*Work order A*: According to the article on One Million Degrees, what is the program's goal for the number of students it will reach by 2026?
*Work order B*: Rewrite the part of the One Million Degrees article that opens with "Only about a" and closes with "portion are full-time.", switching "Researchers" to "Scientists".

Stephanie Meeks graduated high school in 2020 and wasn’t sure what would come next.
Then, that summer, she got an email from her advisor at Carver Military Academy telling her about a program called One Million Degrees that would help her academically, connect her with a career coach, and give her a $1,000 stipend.
Meeks applied and was accepted about a month later. Since then, her mentor and the staff at One Million Degrees have helped her with everything from term papers to bus fare.
“One Million Degrees helped me grow as a person – to get myself out of my shell,” Meeks said.
Now in her final semester at Olive-Harvey College, Meeks hopes to be a labor and delivery nurse or a marriage and family therapist and – thanks to One Million Degrees – she has a plan for how to get there.
The wraparound support provided to Meeks will now be provided to all of her peers at Olive-Harvey on the Far South Side. No application necessary.
Under a four-year, $20 million expansion announced today, all students taking at least nine credits at Olive-Harvey will be automatically enrolled in One Million Degrees, unless they say they don’t want to participate. The goal is to reach 3,000 students across multiple City College campuses by 2026.
“Why should it be by chance or luck that somebody finds out about these support services?” said Aneesh Sohoni, CEO of One Million Degrees.
The nonprofit launched in 2006 to provide low-income community college students with wraparound support to help them stay in school and complete their degrees. Students are paired with a mentor, provided tutoring, and given a $1,000 annual stipend. The organization’s former CEO Paige Ponder – now a member of the Chicago Board of Education – likened it to “helicopter-parenting” in a 2016 interview with the Chicago Tribune.
And so far, it’s worked.
Only about a quarter of City Colleges students earn a degree in three years. But an ongoing study by the University of Inclusive Economy Lab has found that students who participated in One Million Degrees were far more likely to finish a community college program and get a job or continue pursuing a four-year degree than students who were not part of the program. Researchers will continue to study the program through the next four years as it expands.
City Colleges of Chicago Chancellor Juan Salgado said expanding the number of students served by One Million Degrees is a key part of the community college system’s recruitment and retention efforts. This fall, the seven-campus system enrolled around 35,000 students, but only a portion are full-time.
“We want to invest in what works,” Salgado. “We want it to work for more students – dramatically more students.”

*Extracted records*:
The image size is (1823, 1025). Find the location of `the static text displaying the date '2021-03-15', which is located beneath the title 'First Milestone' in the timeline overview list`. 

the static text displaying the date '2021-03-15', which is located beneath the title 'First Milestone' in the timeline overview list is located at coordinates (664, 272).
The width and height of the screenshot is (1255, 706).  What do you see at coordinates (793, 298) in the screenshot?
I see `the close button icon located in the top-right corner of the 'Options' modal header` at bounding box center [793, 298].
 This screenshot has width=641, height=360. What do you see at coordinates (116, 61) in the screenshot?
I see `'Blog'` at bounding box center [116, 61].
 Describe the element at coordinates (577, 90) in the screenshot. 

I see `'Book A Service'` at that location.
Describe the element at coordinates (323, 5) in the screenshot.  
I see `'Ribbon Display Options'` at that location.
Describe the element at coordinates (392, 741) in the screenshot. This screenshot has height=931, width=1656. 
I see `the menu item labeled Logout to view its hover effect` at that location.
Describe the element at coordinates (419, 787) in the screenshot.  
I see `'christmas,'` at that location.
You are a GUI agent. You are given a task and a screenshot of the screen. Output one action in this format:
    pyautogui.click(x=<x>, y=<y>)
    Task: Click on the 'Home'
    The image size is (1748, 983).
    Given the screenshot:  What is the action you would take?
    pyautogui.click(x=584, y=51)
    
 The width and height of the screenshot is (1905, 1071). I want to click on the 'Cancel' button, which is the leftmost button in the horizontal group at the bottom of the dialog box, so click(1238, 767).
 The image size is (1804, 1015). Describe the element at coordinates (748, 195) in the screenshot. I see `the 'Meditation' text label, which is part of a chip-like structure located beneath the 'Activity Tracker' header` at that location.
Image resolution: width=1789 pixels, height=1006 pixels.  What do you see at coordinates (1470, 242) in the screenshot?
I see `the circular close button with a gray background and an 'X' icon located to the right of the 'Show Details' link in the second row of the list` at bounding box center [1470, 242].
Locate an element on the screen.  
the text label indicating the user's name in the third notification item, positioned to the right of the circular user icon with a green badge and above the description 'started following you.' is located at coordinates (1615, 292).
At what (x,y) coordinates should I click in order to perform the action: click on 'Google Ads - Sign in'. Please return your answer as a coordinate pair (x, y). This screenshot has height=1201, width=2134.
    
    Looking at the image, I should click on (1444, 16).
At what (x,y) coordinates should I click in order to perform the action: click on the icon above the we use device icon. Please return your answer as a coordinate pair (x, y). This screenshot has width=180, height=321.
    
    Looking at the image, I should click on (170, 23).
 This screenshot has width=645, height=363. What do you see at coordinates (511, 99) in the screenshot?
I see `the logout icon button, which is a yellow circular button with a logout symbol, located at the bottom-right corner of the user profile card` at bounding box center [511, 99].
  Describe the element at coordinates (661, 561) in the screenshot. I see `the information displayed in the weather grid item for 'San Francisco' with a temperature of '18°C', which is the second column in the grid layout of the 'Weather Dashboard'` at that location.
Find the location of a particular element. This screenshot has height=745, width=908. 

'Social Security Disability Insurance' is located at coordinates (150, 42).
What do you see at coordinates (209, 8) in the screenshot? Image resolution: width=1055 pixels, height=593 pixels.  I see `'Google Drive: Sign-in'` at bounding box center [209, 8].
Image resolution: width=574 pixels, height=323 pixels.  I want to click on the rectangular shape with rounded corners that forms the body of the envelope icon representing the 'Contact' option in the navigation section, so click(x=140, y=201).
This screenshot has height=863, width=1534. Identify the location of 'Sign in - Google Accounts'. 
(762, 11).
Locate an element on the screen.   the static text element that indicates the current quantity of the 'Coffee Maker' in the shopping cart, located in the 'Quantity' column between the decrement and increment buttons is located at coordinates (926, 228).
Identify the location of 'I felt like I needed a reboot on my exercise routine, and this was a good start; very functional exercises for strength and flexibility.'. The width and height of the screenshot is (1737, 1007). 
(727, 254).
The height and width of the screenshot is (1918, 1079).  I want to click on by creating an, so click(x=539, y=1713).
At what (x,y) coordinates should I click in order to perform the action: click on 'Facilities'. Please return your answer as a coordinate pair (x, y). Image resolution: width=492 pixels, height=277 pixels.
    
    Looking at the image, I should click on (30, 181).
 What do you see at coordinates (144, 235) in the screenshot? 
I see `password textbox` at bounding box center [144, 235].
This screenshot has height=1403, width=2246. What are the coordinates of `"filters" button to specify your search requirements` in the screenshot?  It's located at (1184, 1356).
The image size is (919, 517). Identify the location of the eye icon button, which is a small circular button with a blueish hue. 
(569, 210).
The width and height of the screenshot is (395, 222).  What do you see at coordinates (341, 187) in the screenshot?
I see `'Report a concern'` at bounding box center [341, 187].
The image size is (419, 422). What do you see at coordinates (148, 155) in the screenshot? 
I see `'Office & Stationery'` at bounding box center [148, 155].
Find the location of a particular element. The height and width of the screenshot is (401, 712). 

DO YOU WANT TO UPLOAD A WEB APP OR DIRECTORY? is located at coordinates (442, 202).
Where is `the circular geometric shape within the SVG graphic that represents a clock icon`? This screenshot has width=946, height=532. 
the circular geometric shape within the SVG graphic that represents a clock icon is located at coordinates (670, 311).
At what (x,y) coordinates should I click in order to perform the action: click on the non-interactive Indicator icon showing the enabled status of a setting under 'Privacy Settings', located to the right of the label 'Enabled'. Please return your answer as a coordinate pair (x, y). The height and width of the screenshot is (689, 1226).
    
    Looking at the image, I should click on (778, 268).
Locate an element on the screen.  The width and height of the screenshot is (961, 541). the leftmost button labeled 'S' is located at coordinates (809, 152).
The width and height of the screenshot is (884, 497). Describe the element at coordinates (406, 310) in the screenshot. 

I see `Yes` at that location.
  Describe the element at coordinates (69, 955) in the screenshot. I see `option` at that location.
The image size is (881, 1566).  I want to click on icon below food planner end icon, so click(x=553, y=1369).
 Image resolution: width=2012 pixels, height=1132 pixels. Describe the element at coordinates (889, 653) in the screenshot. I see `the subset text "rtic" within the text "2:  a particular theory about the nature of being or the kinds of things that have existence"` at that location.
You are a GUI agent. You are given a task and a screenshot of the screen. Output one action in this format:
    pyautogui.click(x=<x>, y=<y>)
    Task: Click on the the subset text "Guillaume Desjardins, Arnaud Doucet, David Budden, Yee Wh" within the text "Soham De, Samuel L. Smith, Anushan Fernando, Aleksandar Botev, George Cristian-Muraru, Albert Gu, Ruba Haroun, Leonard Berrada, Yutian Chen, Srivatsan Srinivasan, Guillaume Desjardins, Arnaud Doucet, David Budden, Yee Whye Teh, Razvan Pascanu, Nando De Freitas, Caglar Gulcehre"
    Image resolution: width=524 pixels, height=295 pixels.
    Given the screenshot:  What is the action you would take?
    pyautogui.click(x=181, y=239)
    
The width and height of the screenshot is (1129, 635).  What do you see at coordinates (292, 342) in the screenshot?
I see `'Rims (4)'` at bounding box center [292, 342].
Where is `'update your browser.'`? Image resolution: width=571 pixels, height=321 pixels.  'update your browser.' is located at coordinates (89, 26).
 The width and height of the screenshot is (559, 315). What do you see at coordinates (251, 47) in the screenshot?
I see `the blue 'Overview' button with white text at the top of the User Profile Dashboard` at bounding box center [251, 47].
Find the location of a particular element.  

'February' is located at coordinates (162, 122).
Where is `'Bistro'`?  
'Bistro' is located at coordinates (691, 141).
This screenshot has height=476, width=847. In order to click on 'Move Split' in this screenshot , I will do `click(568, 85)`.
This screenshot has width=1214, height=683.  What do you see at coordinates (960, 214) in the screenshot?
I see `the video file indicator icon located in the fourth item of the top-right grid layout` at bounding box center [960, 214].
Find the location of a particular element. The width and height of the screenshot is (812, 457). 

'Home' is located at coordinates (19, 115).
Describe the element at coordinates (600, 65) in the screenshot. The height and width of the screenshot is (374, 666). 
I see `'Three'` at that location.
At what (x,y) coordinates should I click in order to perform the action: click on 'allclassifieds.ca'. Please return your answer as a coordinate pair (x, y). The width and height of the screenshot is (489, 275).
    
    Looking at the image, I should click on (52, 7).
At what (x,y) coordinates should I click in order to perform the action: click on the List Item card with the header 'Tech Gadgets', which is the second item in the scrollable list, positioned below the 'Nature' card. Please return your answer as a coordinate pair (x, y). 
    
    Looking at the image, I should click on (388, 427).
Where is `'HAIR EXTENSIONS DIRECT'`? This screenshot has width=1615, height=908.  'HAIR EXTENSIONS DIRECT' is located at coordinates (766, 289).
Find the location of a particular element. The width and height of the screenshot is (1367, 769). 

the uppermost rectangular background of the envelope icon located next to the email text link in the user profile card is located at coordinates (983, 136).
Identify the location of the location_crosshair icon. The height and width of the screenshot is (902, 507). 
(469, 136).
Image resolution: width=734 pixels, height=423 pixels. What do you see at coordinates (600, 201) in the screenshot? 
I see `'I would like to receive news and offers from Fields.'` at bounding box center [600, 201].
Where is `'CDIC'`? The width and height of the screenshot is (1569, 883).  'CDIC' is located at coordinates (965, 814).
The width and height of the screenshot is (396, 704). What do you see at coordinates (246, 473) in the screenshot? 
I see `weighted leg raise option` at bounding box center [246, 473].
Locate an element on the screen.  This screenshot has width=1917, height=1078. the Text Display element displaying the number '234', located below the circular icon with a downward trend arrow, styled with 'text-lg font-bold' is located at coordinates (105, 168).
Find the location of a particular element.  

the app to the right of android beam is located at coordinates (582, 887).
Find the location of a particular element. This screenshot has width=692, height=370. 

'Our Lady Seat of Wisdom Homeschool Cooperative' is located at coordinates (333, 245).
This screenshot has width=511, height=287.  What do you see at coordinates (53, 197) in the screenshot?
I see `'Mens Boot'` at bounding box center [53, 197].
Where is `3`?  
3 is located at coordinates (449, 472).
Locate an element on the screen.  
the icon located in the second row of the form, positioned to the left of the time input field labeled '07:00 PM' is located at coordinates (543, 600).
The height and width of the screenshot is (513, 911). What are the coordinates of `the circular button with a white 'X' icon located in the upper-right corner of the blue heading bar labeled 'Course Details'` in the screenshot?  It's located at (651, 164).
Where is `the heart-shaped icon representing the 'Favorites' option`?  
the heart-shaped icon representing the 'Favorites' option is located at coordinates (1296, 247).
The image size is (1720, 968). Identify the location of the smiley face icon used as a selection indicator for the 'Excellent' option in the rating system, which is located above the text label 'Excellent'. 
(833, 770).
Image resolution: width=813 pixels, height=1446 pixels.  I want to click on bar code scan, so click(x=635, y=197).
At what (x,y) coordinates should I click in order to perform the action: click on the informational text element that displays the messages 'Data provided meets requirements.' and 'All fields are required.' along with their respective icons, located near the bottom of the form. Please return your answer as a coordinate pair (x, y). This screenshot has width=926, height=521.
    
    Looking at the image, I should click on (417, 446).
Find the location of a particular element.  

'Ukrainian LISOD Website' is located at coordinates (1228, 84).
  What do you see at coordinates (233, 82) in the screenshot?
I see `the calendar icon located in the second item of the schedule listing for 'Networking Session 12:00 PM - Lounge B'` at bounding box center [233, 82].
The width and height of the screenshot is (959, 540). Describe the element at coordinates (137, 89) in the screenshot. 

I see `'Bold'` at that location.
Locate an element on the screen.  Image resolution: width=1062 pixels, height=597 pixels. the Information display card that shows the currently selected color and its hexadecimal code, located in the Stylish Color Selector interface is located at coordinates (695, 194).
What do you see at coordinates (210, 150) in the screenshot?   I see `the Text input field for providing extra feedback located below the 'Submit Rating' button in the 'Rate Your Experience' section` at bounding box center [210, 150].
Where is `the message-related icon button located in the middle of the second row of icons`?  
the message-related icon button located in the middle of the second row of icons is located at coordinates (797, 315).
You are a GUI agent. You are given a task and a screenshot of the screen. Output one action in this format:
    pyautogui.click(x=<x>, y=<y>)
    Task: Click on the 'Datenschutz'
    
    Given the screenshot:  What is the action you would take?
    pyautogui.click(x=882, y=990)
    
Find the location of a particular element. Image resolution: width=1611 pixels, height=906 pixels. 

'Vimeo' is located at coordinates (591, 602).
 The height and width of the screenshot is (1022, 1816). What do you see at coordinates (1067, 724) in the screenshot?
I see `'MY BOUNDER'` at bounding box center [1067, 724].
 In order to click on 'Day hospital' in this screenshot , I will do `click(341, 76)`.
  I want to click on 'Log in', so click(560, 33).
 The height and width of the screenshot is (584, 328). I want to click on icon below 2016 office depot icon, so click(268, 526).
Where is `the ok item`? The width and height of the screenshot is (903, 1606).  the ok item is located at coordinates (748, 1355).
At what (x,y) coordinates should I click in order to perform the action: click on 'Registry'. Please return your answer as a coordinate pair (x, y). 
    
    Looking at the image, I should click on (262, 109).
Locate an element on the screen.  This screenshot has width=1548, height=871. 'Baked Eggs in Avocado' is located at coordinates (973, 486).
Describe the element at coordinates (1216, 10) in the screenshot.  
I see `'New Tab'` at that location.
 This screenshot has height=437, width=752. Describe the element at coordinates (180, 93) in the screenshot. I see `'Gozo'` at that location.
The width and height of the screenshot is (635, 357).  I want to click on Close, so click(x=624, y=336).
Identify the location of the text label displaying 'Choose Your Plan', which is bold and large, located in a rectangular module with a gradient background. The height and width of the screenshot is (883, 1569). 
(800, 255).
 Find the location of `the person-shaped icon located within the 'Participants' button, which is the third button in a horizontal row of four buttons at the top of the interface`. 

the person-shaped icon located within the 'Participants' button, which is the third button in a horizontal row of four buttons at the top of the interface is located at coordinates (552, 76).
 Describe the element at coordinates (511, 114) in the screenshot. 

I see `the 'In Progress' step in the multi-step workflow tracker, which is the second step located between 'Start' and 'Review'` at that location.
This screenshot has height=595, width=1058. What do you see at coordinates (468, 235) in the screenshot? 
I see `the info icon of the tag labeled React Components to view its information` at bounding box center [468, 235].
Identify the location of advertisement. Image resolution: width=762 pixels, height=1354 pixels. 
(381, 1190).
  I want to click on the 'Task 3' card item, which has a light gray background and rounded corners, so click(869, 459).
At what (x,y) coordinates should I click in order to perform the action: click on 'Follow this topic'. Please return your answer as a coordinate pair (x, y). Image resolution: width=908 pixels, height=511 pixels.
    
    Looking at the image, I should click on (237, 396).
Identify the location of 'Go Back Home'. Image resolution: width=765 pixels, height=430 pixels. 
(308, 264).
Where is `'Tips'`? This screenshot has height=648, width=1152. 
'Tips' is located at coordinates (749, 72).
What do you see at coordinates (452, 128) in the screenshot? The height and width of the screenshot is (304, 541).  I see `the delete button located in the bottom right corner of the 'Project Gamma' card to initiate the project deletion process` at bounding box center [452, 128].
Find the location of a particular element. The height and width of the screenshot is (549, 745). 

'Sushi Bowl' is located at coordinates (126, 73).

*Answer area A*: 3,000 students across multiple City College campuses.

*Answer area B*:
Only about a quarter of City Colleges students earn a degree in three years. But an ongoing study by the University of Inclusive Economy Lab has found that students who participated in One Million Degrees were far more likely to finish a community college program and get a job or continue pursuing a four-year degree than students who were not part of the program. Scientists will continue to study the program through the next four years as it expands.
City Colleges of Chicago Chancellor Juan Salgado said expanding the number of students served by One Million Degrees is a key part of the community college system’s recruitment and retention efforts. This fall, the seven-campus system enrolled around 35,000 students, but only a portion are full-time.